**Excerpted passage:**
#####

Tag: Latin America

Background Briefing: March 9, 2021

 

Voter Suppression Laws in Georgia May Create a Bigger Backlash Against the GOP Than the Gains From Their Rigging

We begin with voter suppression laws aimed at Democrats passing in the Georgia Senate in response to losses in the last election that have Republicans nationwide implementing 253 bills aimed at reducing Democratic turnout in 2022 dressed up as “election integrity” measures. Alan Abramowitz, Professor of Political Science at Emory University and author of The Polarized Public: Why American Government is so Dysfunctional and The Great Alignment: Race, Party Transformation, and the Rise of Donald Trump, joins us to discuss whether this slew of voter-suppression laws in Georgia will become law. We assess whether the backlash against these nakedly partisan laws from minority voters incensed by the brazen nature of the attempts to undo the hard-fought gains for which many voting rights activists and civil rights leaders died, will overcome the obstacles created by shameless Republicans in what Georgia’s newly-elected Senator Jon Ossoff describes as, “this is the new Jim Crow.”

 

The Fight For the $15 Minimum Wage Continues

Then, with Bernie Sanders vowing that he will not back down in his quest to raise the federal minimum wage despite legislative setbacks in the Senate, we speak with Osita Nwanevu, a staff writer at The New Republic who previously wrote for The New Yorker and Slate. He joins us to discuss his latest articles at The New Republic, “The Democrats are Blocking a $15 Minimum Wage” and “Joe Manchin Wants to Pass a Popular Gun Control Bill That Will Save Lives, but He Loves the Filibuster More.”

 

Brazil’s Lula is Cleared for 2022 Presidential Race Against Bolsonaro

Then finally we look into the convictions of Brazil’s former popular President Lula being quashed, freeing him to run in the 2022 presidential elections against the far-right incumbent Bolsonaro. James Green, the Carlos Manuel de Cespedes Professor of Modern Latin American History and Portuguese and Brazilian Studies and Director of the Brazil Initiative at Brown University, joins us to discuss the ruinous Bolsonaro regime whose reckless ignorance over Covid and contempt for the environment as Brazil’s rainforests are voraciously clear-cut, may soon come to an end.

#####

Stored dataset items
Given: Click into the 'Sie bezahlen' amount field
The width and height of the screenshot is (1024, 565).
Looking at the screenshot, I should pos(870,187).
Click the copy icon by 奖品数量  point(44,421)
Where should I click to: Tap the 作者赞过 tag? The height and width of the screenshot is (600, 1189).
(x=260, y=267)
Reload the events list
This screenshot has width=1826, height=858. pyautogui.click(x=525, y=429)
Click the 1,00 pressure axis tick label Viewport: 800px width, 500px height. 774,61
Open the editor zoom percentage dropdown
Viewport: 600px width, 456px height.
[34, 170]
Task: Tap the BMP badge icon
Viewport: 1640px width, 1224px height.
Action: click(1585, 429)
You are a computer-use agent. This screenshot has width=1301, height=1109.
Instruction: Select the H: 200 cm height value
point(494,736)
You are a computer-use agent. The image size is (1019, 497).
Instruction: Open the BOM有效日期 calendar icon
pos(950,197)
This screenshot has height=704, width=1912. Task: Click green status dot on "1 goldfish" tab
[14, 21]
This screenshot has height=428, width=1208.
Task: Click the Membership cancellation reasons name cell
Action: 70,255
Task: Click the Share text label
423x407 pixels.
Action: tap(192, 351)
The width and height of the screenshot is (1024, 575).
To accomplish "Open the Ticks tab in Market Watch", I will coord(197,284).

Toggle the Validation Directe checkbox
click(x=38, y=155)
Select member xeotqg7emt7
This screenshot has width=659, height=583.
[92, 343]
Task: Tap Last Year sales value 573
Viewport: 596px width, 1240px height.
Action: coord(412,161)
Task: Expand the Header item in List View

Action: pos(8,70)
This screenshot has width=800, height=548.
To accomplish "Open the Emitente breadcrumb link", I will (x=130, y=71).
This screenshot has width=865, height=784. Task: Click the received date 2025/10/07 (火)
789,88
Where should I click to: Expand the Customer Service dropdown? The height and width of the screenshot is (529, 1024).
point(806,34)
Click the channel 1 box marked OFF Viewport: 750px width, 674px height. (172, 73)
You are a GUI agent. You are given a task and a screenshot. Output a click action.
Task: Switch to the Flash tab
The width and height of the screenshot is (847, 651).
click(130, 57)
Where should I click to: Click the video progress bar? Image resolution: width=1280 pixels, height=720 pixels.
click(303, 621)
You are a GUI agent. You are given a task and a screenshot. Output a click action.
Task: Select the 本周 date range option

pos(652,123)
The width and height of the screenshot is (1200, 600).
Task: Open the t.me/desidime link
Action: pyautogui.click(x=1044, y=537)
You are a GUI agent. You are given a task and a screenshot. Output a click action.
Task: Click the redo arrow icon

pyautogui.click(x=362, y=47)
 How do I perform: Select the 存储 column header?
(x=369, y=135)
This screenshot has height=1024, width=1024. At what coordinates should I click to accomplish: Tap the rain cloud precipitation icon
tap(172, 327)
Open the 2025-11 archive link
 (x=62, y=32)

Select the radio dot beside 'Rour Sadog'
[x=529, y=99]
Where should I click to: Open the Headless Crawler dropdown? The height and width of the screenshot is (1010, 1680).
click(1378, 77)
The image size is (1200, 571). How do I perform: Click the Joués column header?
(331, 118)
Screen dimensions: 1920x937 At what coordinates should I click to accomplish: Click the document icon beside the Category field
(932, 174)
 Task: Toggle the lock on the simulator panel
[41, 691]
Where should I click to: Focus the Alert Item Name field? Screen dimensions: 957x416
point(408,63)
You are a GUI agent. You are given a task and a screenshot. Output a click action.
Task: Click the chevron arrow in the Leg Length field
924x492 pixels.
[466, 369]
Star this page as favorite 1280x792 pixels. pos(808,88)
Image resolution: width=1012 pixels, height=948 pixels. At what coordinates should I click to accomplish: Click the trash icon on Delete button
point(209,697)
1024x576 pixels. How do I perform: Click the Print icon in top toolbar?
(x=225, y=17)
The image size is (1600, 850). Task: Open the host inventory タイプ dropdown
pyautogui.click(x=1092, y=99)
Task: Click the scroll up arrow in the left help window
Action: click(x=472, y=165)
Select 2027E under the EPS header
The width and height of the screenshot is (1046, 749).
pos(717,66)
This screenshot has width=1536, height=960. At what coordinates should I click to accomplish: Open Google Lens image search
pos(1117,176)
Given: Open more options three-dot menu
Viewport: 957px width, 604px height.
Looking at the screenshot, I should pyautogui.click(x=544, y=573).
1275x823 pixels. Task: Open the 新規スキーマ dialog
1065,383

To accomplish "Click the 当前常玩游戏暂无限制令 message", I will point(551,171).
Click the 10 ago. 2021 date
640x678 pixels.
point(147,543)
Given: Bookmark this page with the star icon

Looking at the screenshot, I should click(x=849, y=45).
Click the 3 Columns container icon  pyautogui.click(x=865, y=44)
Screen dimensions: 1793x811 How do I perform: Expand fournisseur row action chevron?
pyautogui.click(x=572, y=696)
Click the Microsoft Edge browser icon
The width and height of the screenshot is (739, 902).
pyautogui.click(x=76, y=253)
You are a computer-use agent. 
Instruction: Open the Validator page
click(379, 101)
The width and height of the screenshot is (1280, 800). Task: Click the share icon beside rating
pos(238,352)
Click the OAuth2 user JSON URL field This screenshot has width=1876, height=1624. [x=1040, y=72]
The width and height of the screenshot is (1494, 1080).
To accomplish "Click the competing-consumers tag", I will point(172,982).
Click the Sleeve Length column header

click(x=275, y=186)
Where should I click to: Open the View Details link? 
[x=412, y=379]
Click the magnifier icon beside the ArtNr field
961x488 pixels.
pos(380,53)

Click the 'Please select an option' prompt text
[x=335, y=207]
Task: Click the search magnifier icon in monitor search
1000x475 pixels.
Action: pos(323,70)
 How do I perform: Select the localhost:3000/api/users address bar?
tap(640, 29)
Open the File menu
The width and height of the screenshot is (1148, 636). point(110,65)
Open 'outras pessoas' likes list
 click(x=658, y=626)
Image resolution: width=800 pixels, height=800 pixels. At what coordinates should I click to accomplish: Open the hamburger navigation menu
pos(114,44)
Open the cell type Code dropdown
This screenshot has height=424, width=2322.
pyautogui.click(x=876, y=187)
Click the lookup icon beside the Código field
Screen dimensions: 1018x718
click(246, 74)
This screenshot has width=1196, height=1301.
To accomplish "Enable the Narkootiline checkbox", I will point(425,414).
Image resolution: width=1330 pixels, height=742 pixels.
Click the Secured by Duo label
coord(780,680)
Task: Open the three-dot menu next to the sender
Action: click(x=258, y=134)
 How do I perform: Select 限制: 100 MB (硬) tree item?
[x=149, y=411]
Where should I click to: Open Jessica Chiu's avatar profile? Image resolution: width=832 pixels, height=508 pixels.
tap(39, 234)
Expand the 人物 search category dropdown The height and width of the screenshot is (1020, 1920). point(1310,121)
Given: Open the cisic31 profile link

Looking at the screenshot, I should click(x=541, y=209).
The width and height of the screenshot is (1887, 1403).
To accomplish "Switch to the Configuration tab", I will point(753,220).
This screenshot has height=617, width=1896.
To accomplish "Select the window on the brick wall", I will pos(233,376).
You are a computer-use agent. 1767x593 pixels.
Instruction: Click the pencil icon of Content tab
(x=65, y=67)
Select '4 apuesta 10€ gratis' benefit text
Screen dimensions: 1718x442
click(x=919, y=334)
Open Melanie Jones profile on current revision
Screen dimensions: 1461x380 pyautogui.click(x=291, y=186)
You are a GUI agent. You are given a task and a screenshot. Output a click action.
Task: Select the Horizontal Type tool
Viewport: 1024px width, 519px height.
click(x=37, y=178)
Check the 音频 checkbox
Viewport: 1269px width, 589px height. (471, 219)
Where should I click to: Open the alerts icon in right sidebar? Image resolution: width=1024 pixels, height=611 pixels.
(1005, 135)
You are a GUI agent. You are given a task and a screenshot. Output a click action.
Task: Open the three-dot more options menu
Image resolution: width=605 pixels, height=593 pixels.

#####

**Directions:**
1 - According to the briefing, how many bills are Republicans nationwide implementing to reduce Democratic turnout in 2022?
2 - Name every guest who joins to discuss a topic in the briefing.
3 - Reproduce the stretch of the briefing from "Brazil’s Lula is" through "come to an end.".
These records are separate material and have no connection to the briefing.

**Solutions by task:**
1 - 253 bills

2 -
Alan Abramowitz
Osita Nwanevu
James Green

3 -
Brazil’s Lula is Cleared for 2022 Presidential Race Against Bolsonaro

Then finally we look into the convictions of Brazil’s former popular President Lula being quashed, freeing him to run in the 2022 presidential elections against the far-right incumbent Bolsonaro. James Green, the Carlos Manuel de Cespedes Professor of Modern Latin American History and Portuguese and Brazilian Studies and Director of the Brazil Initiative at Brown University, joins us to discuss the ruinous Bolsonaro regime whose reckless ignorance over Covid and contempt for the environment as Brazil’s rainforests are voraciously clear-cut, may soon come to an end.